A win for women or just a win?


    Kathryn Bigelow won an Oscar for Best Director this year. She is the first and only woman to win this prestigious award since the first Academy Awards in 1929. Four women have been nominated for the award over the years- Lina Wertmuller for Seven Beauties (1976), Jane Campion for The Piano (1993), Sofia Coppola for Lost in Translation (2003) and Kathryn Bigelow for The Hurt Locker (2009).  Much has been written about this as a triumph of feminism. Much has also been written about her film’s subject matter as a rejection of the feminine film tradition.
                    
The Hurt Locker is a film about the Iraq War. It follows a United States Army Explosive Ordnance Disposal (EOD) team during the Iraq War.  The film shows the male soldiers diffusing bombs, dealing with the threat of insurgency and the tensions that arise between them. Male directors traditionally make the film genre of war and action movies. Bigelow makes films that look and feel as though a man made it. It makes people wonder if this is why she was allowed to win. A woman who made a male film can win, while woman who make films focused on female characters points of view have not won.

Looking at the other two more recent female directors nominated for Best Director, Campion and Coppola’s nominated films are more traditionally female. Campion’s The Piano is a drama about a mute woman and her daughter in the mid-19th century. The film brings up issues of women’s self-expression, freedom and pleasure. Coppola’s Lost in Translation is a comedy-drama about a young woman who is bored with her life and befriends an older man.

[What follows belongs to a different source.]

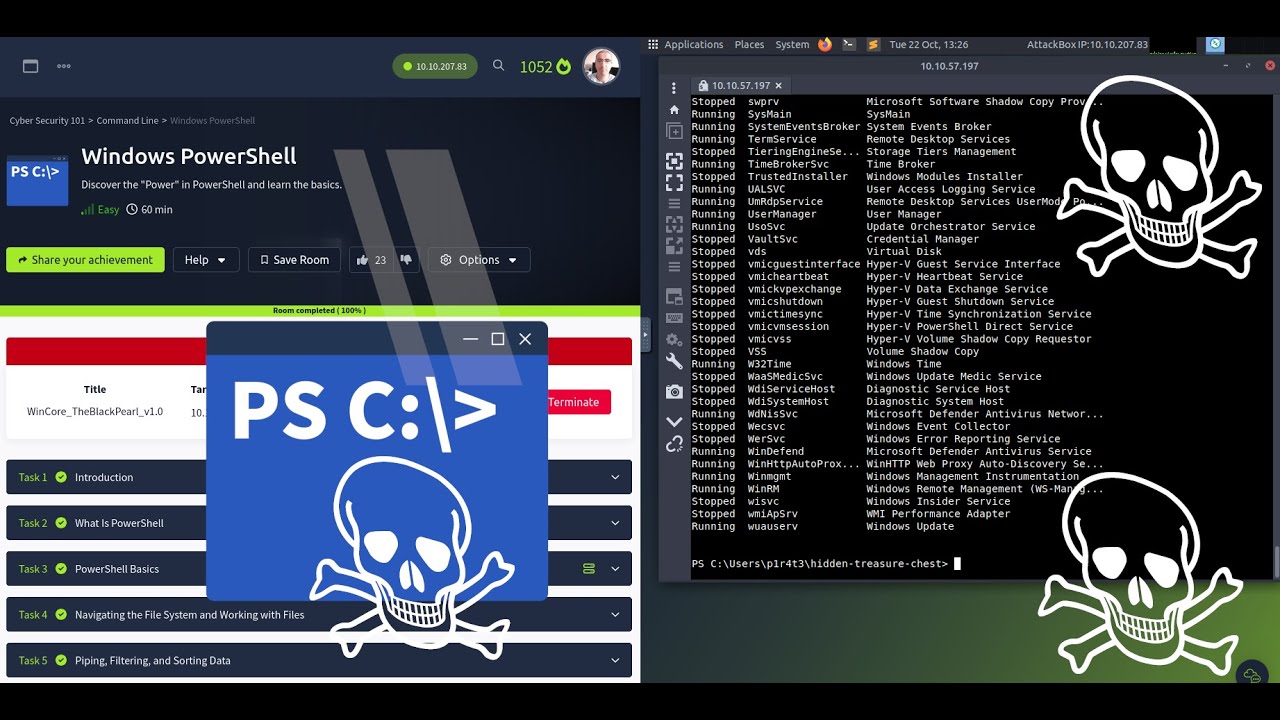Click the Share your achievement button
Viewport: 1280px width, 720px height.
click(x=85, y=259)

It brings up issues of loneliness, isolation, and culture shock. These films have a lead female character and the topics are about relationships. They could easily be denounced as ‘chick-flicks’.

Is Bigelow succeeding by adopting the ways of successful men? Or is she just a person making a film about something she is passionate about? It is sad that a woman cannot be successful without her gender being a major factor, while a man’s gender is rarely discussed. Bigelow steers any questions about her gender back to the film. She is a director, not a woman director. She wants to be respected for her work, not for being a feminist pioneer. She also does not want to be known for being James Cameron’s ex-wife. She wants to be known for herself.

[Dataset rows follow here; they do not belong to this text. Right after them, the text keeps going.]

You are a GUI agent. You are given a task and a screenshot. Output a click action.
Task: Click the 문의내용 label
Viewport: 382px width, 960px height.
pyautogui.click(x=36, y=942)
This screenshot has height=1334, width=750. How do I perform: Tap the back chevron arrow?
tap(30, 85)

The fact that a woman won this award is a step in the right direction. It is always inspirational to see women break barriers. The bottom line is that she made a film she wanted to make. She told a story she wanted to tell. A film’s subject matter should not determine the gender of the director. It is strange that women directors want to neutralize their gender. They want to just be directors, and most do not like to discuss the role their gender does or does not have in their work and career. By refusing to acknowledge the binary of male/female, they are rejecting the stigma of woman and appropriating themselves as genderless-which equals male.